Her smile faded. “And so? I do not really comprehend why we must have a false parting. Say rather, how our false parting can make any difference in what you once dreaded might happen.”
“That my most loyal captains, with the best of intentions, would encourage me to take the throne? That has already happened, Brun. I will not have Venn murdering Venn in my name. In my heart I hear the skalt singing Slacfan’s Song.”
“Cracks in the Tree, Thor-hammer ambition, The winds of discord, bring the Tree down,” she whispered. “But it is not your ambition at fault.”
“Does it matter whose? The loves we should have protected will still be dead.”
She grimaced faintly. “At my age, I feel foolish saying such a thing, but people are laughing at us, Fulla.” She was astonished when he grinned, reminding her of their son Vatta, dead at sixteen. It was a punch in the heart.
“I want them to,” he said.
She had to pause and breathe deeply, in order to school her emotions. “I just do not see how making us figures of mockery wards Rainorec—” She tipped her head. “No, not true. Is it this, if your hot-headed captains hear gossip making you a figure of fun, they cannot use y
ou as a banner to rally behind? But why is such a thing happening at all? Why should the prince be blamed for the defeat when he was not in command? I wish you had told me more before you left Ymar.”
“But we were spied on so much. Then there was the . . . vagueness of my guesses. At the time, I just heard whispers about Rajnir’s foolishness in making friends with that repellent Count Wafri. His growing tastes for the frivolousness of Ymaran entertainments. I did not want our captains trying to force me into opposition to him—especially if something were to go amiss during our invasion.”
“You expected to be driven away by the Marlovans?”

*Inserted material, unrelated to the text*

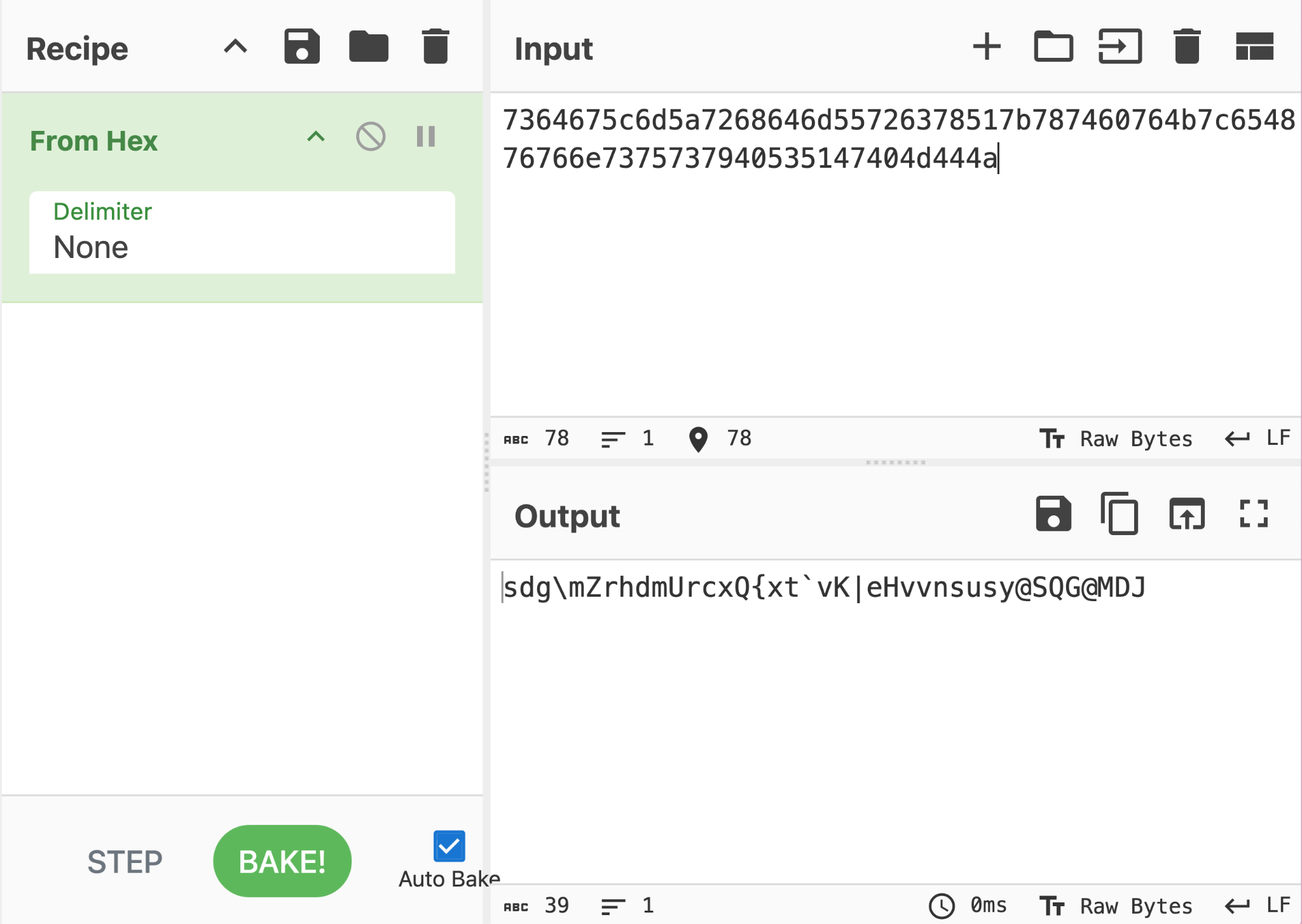The height and width of the screenshot is (924, 1302).
Task: Collapse the Recipe panel with its chevron
Action: (x=235, y=47)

“No. I thought we would succeed. But there were other aspects that disturbed me, and Brun, I was right. The truth is still not proved, but I fear it is worse, far worse, than I had ever guessed at the darkest moments.” He kissed her hard, then let her go. “Brun, much as I want you, and have every day since we sailed from Ymar to that accursed invasion, no one will believe you are casting me to the shore if they don’t see that door open as soon as my belongings are stowed below.”
“What is to be done?”
“For now, we have to maintain the pose of parting, while you demand explanations for the invasion’s failure—shout about how foolish our captains were to lose—get the women to make a noise, demanding accountings of all our captains. I trust by the time everyone is tired of it, we will know . . .” He frowned sightlessly at gilt carving around the bulkheads.
“Fulla! What? Please tell me.”
He attention snapped back to her. “When I know the truth, you will be the first. Speaking of trouble. I counted only ten Houses on the walls, the day of our arrival. And ten in the Hall for Frasadeng.”
“Loc and Hadna Houses tried to take the kingship. The bones of the young men lie atop Sinnaborc, picked clean after they endured the blood eagle. And the rest of the primary families are in thrall to First Tower until the new king is crowned and decides whether to show mercy or justice.”